Sato Kazuhiko, Yazawa Yukako, Igasaki Shota, Saito Takuya, Kawabata Yuichi, Nakashima Ichiro
Department of Neurology, Tohoku Medical and Pharmaceutical University Hospital, 1-15-1 Fukumuro, Miyagino-ku, Sendai, Miyagi, 983-8536, Japan; Department of Stroke Neurology, Kohnan Hospital, 4-20-1 Nagamachi-minami, Taihaku-ku, Sendai, Miyagi, 982-8523, Japan.
Department of Stroke Neurology, Kohnan Hospital, 4-20-1 Nagamachi-minami, Taihaku-ku, Sendai, Miyagi, 982-8523, Japan.
J Stroke Cerebrovasc Dis. 2022 May;31(5):106399. doi: 10.1016/j.jstrokecerebrovasdis.2022.106399. Epub 2022 Feb 25.

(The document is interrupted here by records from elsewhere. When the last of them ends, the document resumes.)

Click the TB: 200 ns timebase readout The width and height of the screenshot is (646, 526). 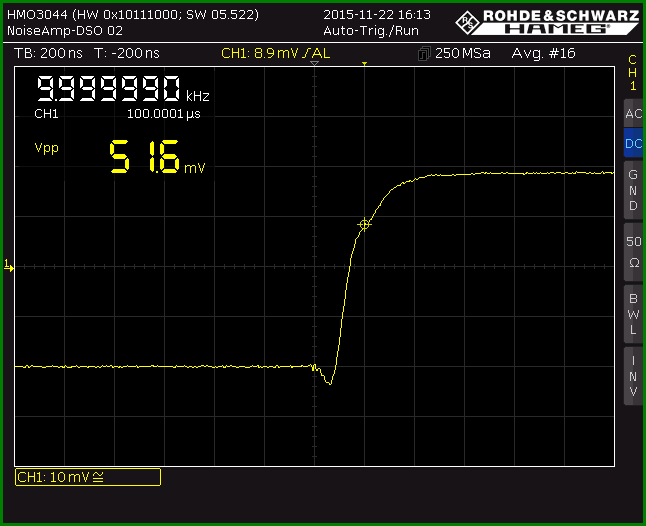coord(48,53)
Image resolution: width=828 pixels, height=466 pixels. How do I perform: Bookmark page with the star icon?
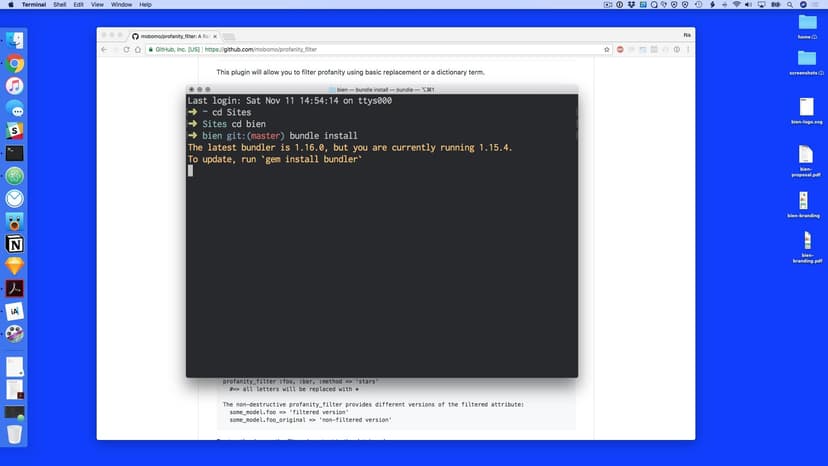606,49
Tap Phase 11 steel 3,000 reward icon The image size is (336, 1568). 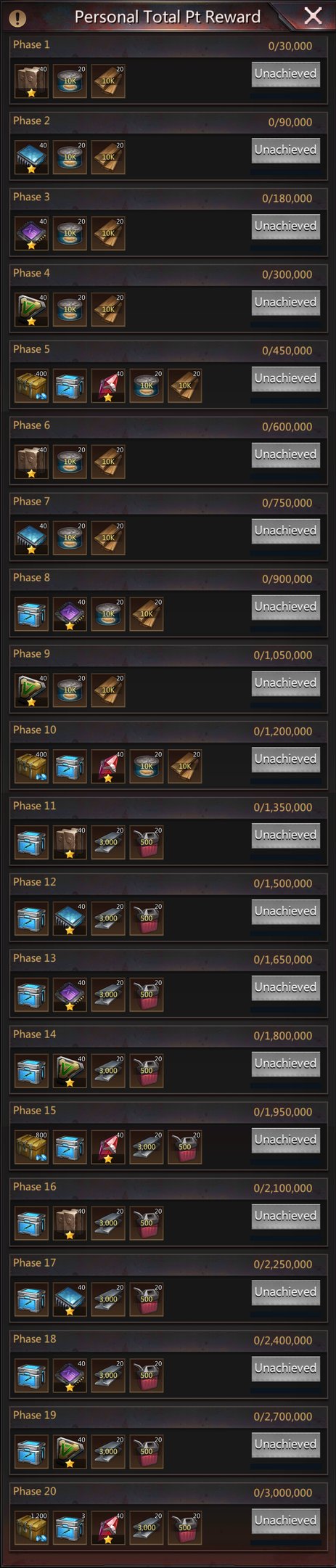pyautogui.click(x=108, y=843)
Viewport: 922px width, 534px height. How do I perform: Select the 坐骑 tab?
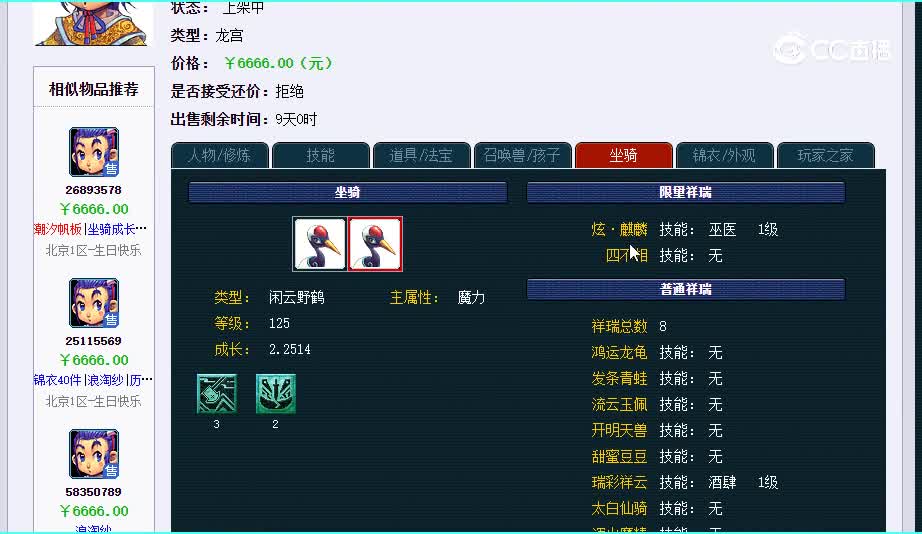tap(624, 155)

To describe the case of an ischemic stroke patient with Klippel-Feil syndrome who developed multiple aneurysms and discuss the mechanism of aneurysm development.
A 44-year-old man presented with dizziness, left hemiparesis, and left-sided numbness and was admitted to our department. He developed multiple aneurysms at the bilateral vertebral artery (VA) and bilateral internal carotid artery.

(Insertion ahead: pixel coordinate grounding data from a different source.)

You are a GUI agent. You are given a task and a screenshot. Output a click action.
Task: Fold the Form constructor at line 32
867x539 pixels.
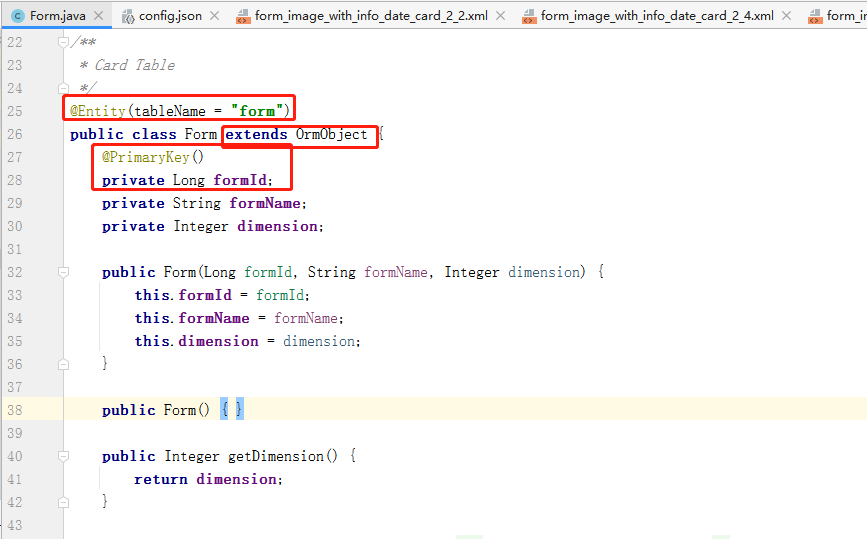(64, 272)
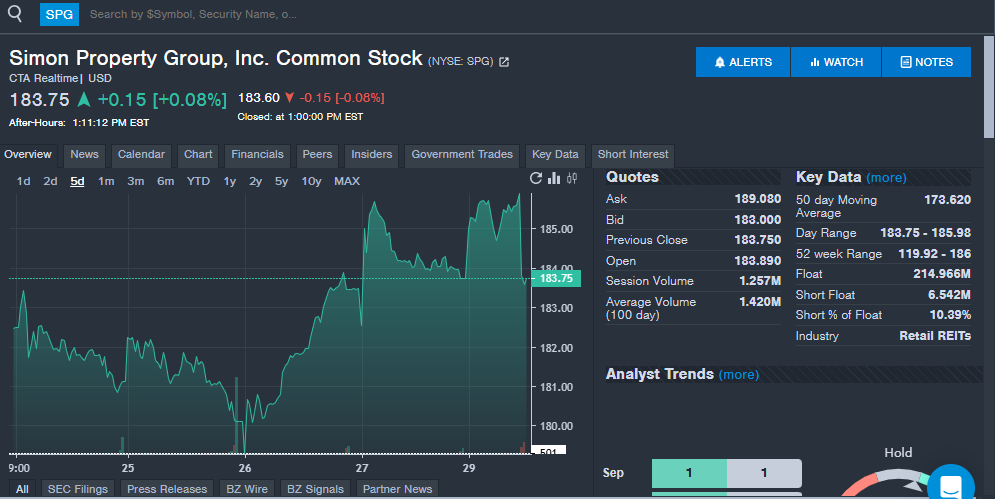Open the chat support bubble
This screenshot has height=499, width=995.
(950, 486)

We diagnosed the etiology of his brain infarction as an embolic stroke caused by left VA dissection or the large thrombosed aneurysm. Furthermore, we considered that arterial dissection or Hox gene mutation was associated with the development of multiple aneurysms.
While previous reports have described single aneurysm, this is the first report of multiple aneurysms associated with Klippel-Feil syndrome.
描述一名患有克利佩尔-费尔综合征的缺血性中风患者发生多发性动脉瘤的病例,并探讨动脉瘤形成的机制。
一名44岁男性因头晕、左侧偏瘫和左侧麻木入院。他在双侧椎动脉(VA)和双侧颈内动脉出现多发性动脉瘤。
我们将其脑梗死的病因诊断为左侧椎动脉夹层或大型血栓形成性动脉瘤所致的栓塞性中风。此外,我们认为动脉夹层或Hox基因突变与多发性动脉瘤的发生有关。
虽然既往报道描述的是单个动脉瘤,但这是首例与克利佩尔-费尔综合征相关的多发性动脉瘤报道。